Wednesday, May 14, 2008

Borderline Obsessive Illusionist


      I'm obsessed by Art   

                                           –Nikos Pantazis

 

So am I to a point. I love Art, as the ultimate symbol of Imagination, of escapism and of creative thinking. Of experience, of feelings and profound beauty. I love how it does not discriminate aesthetics, it is everything and nothing, whatever you want it to be.  I love the way it consumes and  often becomes the very first and last thought of the day.

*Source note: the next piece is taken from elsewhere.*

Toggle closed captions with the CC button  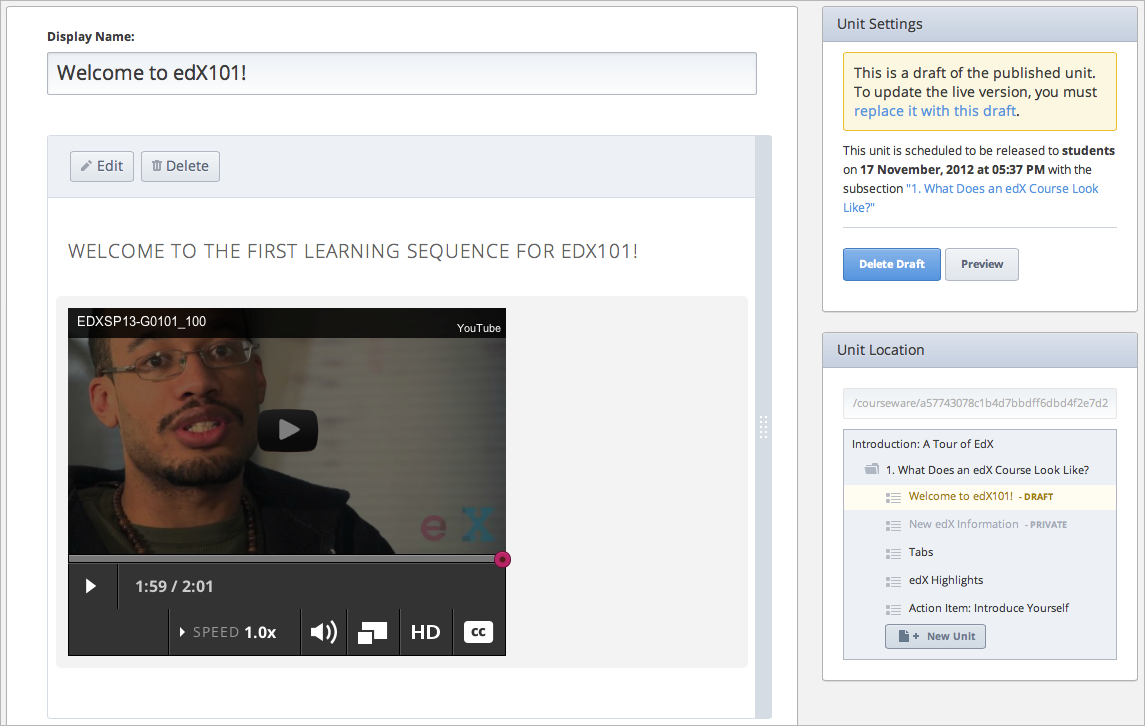tap(478, 632)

Tickles, seduces, suffocates and releases.  It makes me think of Aristotle's theories of catharsis and hedone, the purging and release of emotions through the experience of art (which also applies to the act of creation for the artist).

 

We shall not cease from exploration,

 and the end of all our exploring

will be to arrive where we started and know the place for the first time.

                            -T. S. Eliot

 

These days I find myself consumed with figuring out concepts of embodiment and the portrayal of the body in photography for an essay in the Art history subject The Body In Art and Thought: Deep Genealogies.

 How does staged photographic representation of the body convey ideas of identity/persona, sexuality and relationship to photographer/viewer?

 I find myself lost in the jungle of semiotics and I keep coming back to the conclusion that everything is borderland these days. Are we certain of anything in regards to what we see? Do we even know if the emotional response to an image is ours and not orchestrated by the artist?  Is it ever just one or the other?

 Do things exist the way we 'see' them or are we simply encoded to see them in certain ways?

 I came across the website Photoshop Disasters, or it's a blog really, and nerd that I am, found it most amusing. These advertisements are out there. You've probably seen one or more of them, but you, as I, have most likely not really noticed what was actually there. Our brains have become so accustomed to certain things that it is only by reflecting upon them, or having some things pointed out, they reveal another layer of 'truth'.  Advertising and Cinema being the prime examples, the Queen Bees of deceitful illusion.

Take a look at http://photoshopdisasters.blogspot.com/

Enjoy. 

Wednesday, May 7, 2008

Picking Minds When It Gets Scary

(artist statement from review 2)


         Down The Rabbit Hole 

 

The visible world is no longer a reality and the unseen world no longer a dream.

  – W.B. Yeats [1]

 

 I follow the rabbit into the dark. I go to a place that holds my deepest fears and desires. The theatre of the mind, where visual experience is created in a symphony of electrical impulses and chemical reactions, and everything is as real as it is imaginary. Suspended in this borderland of reality and fantasy, I create my dreamscapes. Ephemeral tales that can only continue to exist through photographs.

 Photography no longer only belongs in a world of reality. 'While analogue photography alludes to "having-been-there" digital photography questions if there ever was a "there" at all.'[2]  As such it is a portal to the imagination, to a place that knows no boundaries of logic and reason, where everything is as real as we want it to be.

 I cannot imagine a world without fantasy, a world with no escape and no need to believe in the fantastical and beautifully weird. I choose to indulge in the seduction of dreams and endless possibilities.

 

 Are you such a dreamer?

 

 ...thoughts on a work in progress...                                              

                                                                                  - Dida 

                



[1] EWING, W.A (2006) Face The New Photographic Portrait, Thames and Hudson, New York, p. 214

[2] CHESS, S. (2003) Cyborg Children in Digital-Land, the Works of Simen Johan p.3

All Those Beautiful Shades of Grey



First drafts of the new images from a shoot I did on Friday. Still more editing to do, but it's all coming together. A few weeks before final review this semester and so far I feel as if I'm in a pretty good place (amongst my usual strange and scary) with it all.

It was another cold one, but slightly overcast and a good night for it. Again, a big Thank You to my lovely and amazingly patient models. Together we had a very productive and magical night spent traveling in the borderland of reality and fiction. And these are some of the initial results. 

I'm trying to bring out other characters besides just the bunnies, but as of now they are still the entry-point, or the guide into that other place. A couple of 'dragons' are in the making and things are still on the move. Final due date still not till late October or somewhere thereabouts. 

For final review this semester I'm gonna have one or two resolved images printed and, hopefully, a deeper clarity around them. Next steps will be to do the final editing and selection, and determine what size they need to be and start proofing and testing. 

I want to print on the large Epson 9800 so a decision about paper also needs to be made. So far I have done small tests on the Ilford Galerie Gold Fibre Silk  and that seems  to be working alright without struggling too much with color balance and luminosity. But my hope is that before I start final printing we will have gotten more Crane Silver Rag. 

I haven't tested more than four different papers so far, but I can see how one would become a slight paper-nerd. :) 

Still much more to do and strange places to go.